If slavery was the only reason for the Civil War, how do you explain Texas Gov. Sam Houston’s support for the Union and for the institution of slavery? In light of the fact that 90 percent of Confederate soldiers owned no slaves, is it logical to assume they would have put their own lives at risk so that slave-owning aristocrats could continue their privileged status?

There are few simple and concise answers to these questions.

One answer, however, is that most Southerners’ allegiance was to their sovereign states first and the Union second. They believed that states freely joined the Union without coercion and were free to leave.

You could say they really believed in the 10th Amendment to the U.S. Constitution — the "powers not delegated" clause. They believed that the federal government should be responsible for the common defense, a postal service and little else. They viewed the Union Army as an invader, not an emancipator.

I am not attempting to trivialize slavery. It is a dark chapter in our history, North and South alike.

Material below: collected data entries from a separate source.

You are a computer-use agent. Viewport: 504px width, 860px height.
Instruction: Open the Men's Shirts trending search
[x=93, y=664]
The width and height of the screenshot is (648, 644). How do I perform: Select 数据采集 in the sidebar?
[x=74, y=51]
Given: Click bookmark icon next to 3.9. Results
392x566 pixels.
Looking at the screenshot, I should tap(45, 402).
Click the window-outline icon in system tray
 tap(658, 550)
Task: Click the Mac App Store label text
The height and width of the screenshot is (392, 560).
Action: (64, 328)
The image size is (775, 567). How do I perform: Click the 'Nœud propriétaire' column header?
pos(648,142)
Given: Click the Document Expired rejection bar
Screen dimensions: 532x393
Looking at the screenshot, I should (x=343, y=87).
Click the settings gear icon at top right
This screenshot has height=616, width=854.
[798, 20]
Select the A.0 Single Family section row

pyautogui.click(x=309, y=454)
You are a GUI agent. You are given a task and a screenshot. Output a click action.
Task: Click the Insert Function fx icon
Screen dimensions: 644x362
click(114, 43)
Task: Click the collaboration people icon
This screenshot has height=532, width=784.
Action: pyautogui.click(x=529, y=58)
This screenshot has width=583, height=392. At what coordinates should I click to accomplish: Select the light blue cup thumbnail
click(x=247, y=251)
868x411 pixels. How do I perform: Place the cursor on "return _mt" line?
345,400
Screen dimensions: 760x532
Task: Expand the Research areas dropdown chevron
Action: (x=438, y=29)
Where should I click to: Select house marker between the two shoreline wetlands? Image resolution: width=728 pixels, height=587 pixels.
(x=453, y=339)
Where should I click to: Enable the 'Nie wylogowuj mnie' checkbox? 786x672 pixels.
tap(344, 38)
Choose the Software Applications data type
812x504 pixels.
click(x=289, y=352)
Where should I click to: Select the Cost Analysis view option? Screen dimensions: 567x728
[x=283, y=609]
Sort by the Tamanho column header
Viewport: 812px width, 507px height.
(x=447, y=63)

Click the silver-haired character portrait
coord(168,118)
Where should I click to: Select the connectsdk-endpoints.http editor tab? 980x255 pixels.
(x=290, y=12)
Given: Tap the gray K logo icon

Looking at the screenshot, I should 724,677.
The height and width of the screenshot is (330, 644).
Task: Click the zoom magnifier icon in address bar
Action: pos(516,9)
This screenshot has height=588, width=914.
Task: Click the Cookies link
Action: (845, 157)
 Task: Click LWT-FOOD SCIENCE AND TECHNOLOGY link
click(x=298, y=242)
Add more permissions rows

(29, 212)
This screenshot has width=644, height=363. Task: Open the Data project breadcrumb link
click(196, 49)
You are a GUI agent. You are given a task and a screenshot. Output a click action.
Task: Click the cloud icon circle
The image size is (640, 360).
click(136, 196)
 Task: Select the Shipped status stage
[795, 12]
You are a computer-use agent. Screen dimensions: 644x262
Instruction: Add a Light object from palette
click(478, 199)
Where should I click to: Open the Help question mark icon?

However, I am a proud Southerner and a proud descendent of Confederate soldiers. I honor their service because, to me, it represents the sacrifice of life and livelihood that Southerners made for a cause more important to them than their personal security and self-interest.

I’m aware of the genocidal war conducted by my country against the American Indian, but I’m still a proud American. And I’m also aware of the atrocities that occurred at My Lai, but I am proud of my service as a Marine in Vietnam.

If the Confederate flag represented slavery, the U.S. flag must represent slavery even more so.

Slavery existed for four years under the Stars and Bars and for almost 100 years under the Stars and Stripes.

If the few hundred members of racist groups such as the Ku Klux Klan want to adopt the Confederate flag as their symbol, over the objections of millions of Southerners, should we believe it has been corrupted for all time?

Given that the KKK has adopted the cross for its burnings, should churches across the country remove this symbol of Christian faith from all places of worship?

Should we diminish the service of the Buffalo Soldiers (black U.S. cavalry troopers of the late 1800s) because they were an integral part of a war that subjugated and enslaved the Plains Indians?

No. We should not surrender the Confederate flag or the cross to the racists, and we should not tear down the monuments.

Retroactive cleansing of history is doomed to failure because it is, at heart, a lie. We should memorialize and commemorate all of our soldiers who served honorably — those who wore blue or gray or served as Buffalo Soldiers — whether or not we in today’s enlightened world completely support their actions.